С годами я научился скрытности и лицемерию: притворялся не тем, кто я есть, и перестал упоминать о том, что было недоступно пониманию окружавших меня людей… Отец сразу же стал лучше относиться ко мне, даже разговаривал иногда, но так сдержанно, будто говорил с человеком, лежащим на одре, и боялся причинить ему лишние страдания хотя бы одним неосторожным словом. Все его речи, обращенные ко мне, были пронизаны одной мыслью, не высказанной вслух: «Бедная больная девочка… Моя несчастная малышка…». Как забавно! Разве совершенно здоровый человек может хоть чем-то напоминать неизлечимо больного?

Я часто задавал себе вопрос: могут ли люди объективно судить о том, с чем никогда не сталкивались и чего абсолютно не понимают? Имеют ли они право осуждать то, что выходит за пределы их миропонимания? Порой, прокручивая в голове одни и те же мысли, я доходил до панического состояния и думал: а вдруг мои родители и все, кто осуждал меня, правы, а неправ только я один? Вдруг я действительно болен, или сошел с ума или, того хуже, являюсь извращенцем с самого детства и отрицаю этот факт вместо того, чтобы лечиться у психиатра?

Только моя сестра, единственная из всех, всегда воспринимала мое поведение, как естественное и никогда не считала больным или ущербным. В часы прогулок и отдыха, она всегда была рядом со мною, поддерживая меня одним лишь своим присутствием. Сотни раз я шептал слова благодарности судьбе, пославшей мне этот бесценный подарок – мою сестру! Благодаря ей, я выстоял в этом жестоком мире, который ополчился против меня с самого детства… В своих детских играх мы уносились с ней в страну сказочных грез и фантазий, сильно отличавшуюся от той суровой реальности, в которой нам довелось жить.

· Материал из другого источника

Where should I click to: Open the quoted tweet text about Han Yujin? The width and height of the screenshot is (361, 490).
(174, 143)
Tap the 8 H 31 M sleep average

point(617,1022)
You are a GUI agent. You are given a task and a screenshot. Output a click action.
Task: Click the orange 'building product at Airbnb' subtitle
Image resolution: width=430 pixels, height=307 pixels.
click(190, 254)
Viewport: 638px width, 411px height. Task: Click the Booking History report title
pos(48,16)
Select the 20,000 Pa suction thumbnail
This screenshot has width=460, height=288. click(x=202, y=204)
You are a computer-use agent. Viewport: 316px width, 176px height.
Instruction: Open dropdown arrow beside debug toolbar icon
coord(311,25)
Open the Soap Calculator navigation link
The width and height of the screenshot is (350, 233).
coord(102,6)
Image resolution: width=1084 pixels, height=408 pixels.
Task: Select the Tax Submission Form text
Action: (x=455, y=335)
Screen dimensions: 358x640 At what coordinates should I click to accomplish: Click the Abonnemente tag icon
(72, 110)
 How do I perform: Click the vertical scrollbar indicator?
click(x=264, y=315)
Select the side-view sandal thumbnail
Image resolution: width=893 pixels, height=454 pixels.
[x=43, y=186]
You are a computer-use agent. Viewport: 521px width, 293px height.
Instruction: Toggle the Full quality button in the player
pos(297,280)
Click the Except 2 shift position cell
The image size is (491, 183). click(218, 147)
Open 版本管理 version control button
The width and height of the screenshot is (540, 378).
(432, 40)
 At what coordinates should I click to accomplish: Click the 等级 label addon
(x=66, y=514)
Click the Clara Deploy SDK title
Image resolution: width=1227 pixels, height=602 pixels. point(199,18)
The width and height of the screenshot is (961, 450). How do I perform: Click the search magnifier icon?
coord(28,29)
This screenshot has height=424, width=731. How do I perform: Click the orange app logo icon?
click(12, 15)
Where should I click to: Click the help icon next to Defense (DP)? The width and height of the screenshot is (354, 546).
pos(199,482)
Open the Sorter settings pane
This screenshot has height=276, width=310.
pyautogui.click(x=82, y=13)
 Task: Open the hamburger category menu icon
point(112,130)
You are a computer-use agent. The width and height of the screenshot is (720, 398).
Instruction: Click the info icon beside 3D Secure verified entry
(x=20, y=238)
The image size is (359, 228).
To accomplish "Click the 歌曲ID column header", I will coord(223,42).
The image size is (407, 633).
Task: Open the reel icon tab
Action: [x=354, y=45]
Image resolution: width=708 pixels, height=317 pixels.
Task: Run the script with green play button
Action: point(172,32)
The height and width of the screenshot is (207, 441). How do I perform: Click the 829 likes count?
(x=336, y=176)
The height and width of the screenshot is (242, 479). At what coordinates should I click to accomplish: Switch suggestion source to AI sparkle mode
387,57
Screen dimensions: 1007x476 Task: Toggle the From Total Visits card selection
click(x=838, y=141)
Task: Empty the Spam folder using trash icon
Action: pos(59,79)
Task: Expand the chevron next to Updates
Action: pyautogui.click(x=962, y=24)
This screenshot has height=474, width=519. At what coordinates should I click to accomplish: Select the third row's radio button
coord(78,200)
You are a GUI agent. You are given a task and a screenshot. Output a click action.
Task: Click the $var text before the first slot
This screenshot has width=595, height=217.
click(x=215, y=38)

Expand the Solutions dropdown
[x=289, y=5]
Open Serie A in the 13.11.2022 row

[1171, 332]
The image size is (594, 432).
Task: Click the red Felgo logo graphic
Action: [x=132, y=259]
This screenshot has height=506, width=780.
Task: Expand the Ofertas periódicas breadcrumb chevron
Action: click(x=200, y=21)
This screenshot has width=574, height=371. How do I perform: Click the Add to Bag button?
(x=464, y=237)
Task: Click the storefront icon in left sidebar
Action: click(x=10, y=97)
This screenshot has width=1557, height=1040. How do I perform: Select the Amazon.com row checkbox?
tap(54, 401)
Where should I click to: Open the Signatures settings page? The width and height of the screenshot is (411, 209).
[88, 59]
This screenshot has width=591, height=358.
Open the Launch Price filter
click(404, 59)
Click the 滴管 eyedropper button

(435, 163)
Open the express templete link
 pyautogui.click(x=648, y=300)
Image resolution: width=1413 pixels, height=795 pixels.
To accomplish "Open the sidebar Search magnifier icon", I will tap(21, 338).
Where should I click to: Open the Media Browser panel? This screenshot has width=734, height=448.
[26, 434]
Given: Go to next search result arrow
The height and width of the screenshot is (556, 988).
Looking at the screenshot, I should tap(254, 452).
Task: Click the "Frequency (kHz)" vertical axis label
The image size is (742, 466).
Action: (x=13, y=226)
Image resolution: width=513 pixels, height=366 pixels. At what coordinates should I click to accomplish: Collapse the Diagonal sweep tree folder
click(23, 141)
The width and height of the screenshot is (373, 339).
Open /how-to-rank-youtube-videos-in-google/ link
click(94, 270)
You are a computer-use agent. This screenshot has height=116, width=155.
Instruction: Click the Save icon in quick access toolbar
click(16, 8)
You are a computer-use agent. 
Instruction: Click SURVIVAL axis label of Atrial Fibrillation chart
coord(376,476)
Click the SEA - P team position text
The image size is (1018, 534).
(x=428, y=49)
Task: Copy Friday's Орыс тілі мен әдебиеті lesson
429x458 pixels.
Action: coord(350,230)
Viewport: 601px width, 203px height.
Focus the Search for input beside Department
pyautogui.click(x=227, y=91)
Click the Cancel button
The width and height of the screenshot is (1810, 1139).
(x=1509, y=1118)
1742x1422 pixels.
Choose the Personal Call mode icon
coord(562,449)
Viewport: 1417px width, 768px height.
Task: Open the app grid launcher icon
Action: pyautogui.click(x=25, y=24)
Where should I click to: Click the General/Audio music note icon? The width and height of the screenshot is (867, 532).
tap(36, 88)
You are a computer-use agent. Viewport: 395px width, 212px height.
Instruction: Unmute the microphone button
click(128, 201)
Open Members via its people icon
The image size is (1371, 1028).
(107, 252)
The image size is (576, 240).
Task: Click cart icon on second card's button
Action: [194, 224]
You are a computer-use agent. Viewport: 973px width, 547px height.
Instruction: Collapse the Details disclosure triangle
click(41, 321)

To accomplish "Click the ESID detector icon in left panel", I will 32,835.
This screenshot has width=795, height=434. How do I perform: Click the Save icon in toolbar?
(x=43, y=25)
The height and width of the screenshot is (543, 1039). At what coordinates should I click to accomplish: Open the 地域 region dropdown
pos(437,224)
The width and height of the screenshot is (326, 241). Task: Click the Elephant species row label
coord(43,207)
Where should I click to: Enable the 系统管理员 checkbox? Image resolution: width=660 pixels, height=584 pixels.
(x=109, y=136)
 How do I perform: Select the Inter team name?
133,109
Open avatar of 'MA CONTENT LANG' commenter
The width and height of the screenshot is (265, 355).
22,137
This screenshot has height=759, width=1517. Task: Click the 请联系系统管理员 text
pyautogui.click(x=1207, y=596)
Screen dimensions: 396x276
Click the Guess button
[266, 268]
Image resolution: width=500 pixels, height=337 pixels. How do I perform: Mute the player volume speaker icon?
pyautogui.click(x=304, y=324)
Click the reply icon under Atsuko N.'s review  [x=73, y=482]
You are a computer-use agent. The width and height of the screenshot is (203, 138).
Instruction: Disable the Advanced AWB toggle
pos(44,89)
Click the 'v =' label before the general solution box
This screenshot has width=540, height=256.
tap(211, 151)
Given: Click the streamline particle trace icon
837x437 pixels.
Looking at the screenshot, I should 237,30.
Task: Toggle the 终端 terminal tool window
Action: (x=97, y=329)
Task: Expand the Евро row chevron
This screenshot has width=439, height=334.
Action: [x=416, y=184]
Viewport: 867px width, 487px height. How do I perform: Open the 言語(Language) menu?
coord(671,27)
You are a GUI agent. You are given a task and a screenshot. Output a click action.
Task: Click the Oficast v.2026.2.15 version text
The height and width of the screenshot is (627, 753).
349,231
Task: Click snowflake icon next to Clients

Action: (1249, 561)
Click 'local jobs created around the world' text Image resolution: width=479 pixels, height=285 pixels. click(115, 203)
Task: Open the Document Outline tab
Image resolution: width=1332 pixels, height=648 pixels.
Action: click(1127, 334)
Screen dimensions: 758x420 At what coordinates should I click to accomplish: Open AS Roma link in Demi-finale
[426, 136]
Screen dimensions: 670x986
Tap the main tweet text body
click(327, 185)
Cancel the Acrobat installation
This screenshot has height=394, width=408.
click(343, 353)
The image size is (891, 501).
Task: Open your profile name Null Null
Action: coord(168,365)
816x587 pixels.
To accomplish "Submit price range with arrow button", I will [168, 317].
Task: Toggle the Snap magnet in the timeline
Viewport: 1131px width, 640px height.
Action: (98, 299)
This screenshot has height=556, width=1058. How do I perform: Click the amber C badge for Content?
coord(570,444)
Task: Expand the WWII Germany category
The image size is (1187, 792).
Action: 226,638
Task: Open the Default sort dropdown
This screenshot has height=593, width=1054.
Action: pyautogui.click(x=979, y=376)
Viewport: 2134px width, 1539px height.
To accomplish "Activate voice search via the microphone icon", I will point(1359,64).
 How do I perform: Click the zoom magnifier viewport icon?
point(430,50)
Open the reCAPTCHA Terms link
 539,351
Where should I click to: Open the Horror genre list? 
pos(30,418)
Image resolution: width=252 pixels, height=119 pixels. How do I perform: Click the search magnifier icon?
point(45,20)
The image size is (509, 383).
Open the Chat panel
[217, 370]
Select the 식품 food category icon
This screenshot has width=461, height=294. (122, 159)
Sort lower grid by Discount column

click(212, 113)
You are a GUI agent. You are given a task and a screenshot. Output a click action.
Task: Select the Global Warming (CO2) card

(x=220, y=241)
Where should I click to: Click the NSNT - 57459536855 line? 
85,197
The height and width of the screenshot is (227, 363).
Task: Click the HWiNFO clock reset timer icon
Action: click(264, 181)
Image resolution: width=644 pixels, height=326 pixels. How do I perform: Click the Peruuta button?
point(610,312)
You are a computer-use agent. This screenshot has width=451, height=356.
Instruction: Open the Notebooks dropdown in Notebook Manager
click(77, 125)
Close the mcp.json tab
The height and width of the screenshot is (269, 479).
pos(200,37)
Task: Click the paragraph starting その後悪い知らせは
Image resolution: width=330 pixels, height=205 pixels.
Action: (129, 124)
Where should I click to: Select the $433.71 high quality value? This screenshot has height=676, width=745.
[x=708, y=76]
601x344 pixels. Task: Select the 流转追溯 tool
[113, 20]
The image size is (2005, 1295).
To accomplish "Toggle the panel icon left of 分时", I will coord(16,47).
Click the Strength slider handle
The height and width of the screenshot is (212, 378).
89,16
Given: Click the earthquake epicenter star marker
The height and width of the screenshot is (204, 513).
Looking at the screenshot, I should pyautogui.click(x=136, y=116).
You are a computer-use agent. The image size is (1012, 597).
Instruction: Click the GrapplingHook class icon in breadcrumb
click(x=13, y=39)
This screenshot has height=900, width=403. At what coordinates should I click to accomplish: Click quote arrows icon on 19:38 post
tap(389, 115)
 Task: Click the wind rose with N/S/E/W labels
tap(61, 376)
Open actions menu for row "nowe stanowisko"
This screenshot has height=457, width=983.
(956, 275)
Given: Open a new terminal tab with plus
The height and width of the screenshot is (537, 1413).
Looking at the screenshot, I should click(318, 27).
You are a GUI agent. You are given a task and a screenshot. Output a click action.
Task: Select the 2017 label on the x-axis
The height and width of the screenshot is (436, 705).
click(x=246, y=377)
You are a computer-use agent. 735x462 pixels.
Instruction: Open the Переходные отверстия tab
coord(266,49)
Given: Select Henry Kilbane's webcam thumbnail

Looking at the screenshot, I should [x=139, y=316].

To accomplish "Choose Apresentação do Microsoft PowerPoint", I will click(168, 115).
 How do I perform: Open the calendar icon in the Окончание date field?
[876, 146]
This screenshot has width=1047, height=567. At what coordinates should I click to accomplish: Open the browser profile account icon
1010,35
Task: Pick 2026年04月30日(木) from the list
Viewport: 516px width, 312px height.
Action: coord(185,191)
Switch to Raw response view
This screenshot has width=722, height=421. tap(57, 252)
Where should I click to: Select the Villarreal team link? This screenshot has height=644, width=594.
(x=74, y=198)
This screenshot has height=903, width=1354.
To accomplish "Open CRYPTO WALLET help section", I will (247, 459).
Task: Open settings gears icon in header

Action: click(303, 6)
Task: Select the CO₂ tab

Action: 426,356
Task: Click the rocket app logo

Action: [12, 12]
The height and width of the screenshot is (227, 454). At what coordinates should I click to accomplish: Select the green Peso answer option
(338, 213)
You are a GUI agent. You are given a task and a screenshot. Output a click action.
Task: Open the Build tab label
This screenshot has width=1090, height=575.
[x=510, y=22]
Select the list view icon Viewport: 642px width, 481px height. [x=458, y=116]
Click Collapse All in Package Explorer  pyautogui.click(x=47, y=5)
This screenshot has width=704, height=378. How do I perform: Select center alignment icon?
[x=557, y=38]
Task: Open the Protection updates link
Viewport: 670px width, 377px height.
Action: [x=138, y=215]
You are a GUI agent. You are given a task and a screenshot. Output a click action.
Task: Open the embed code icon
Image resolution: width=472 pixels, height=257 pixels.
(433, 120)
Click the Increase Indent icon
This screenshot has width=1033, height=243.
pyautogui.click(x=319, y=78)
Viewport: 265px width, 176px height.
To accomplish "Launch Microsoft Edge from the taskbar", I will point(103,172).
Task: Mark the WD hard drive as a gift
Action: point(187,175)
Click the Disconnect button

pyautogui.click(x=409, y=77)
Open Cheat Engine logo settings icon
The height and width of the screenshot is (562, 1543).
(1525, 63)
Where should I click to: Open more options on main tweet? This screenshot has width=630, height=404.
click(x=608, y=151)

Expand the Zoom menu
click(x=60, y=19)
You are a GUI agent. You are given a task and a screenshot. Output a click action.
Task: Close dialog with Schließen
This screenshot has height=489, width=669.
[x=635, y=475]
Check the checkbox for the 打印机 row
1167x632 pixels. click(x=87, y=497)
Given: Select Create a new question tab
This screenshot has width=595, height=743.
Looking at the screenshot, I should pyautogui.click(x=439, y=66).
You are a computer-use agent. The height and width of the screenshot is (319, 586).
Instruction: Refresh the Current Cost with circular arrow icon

Наше время за компьютером и телевизором было строго ограничено отцом, поэтому мы часами просиживали на ковре в зале около большого камина, играли в разные игры и беседовали обо всем на свете. Я сочинял забавные истории и пересказывал их сестре, чтобы слышать ее заливистый смех… Часто мы бродили, держась за руки, по безлюдному старому парку, расположенному рядом с домом, предоставленные сами себе, а поэтому свободные и счастливые. Весной мы пускали кораблики, осенью жгли костры из опавших листьев, зимой катались на санках с горки. И всегда были только вдвоем… Отец обожал и баловал Владу, но был слишком суров, чтобы вызвать чувства большие, чем уважение и почтительный страх. Она, как и наша мать, всегда трепетала перед ним, и это мешало ей искренне проявлять свою дочернюю любовь и привязанность…

У меня никогда не было настоящих друзей, да и жили мы в пригородном доме слишком уединенно, чтобы иметь широкий круг общения. Может быть поэтому я так остро помню те немногочисленные случаи, когда мне доводилось по-настоящему глубоко и серьезно пообщаться с людьми.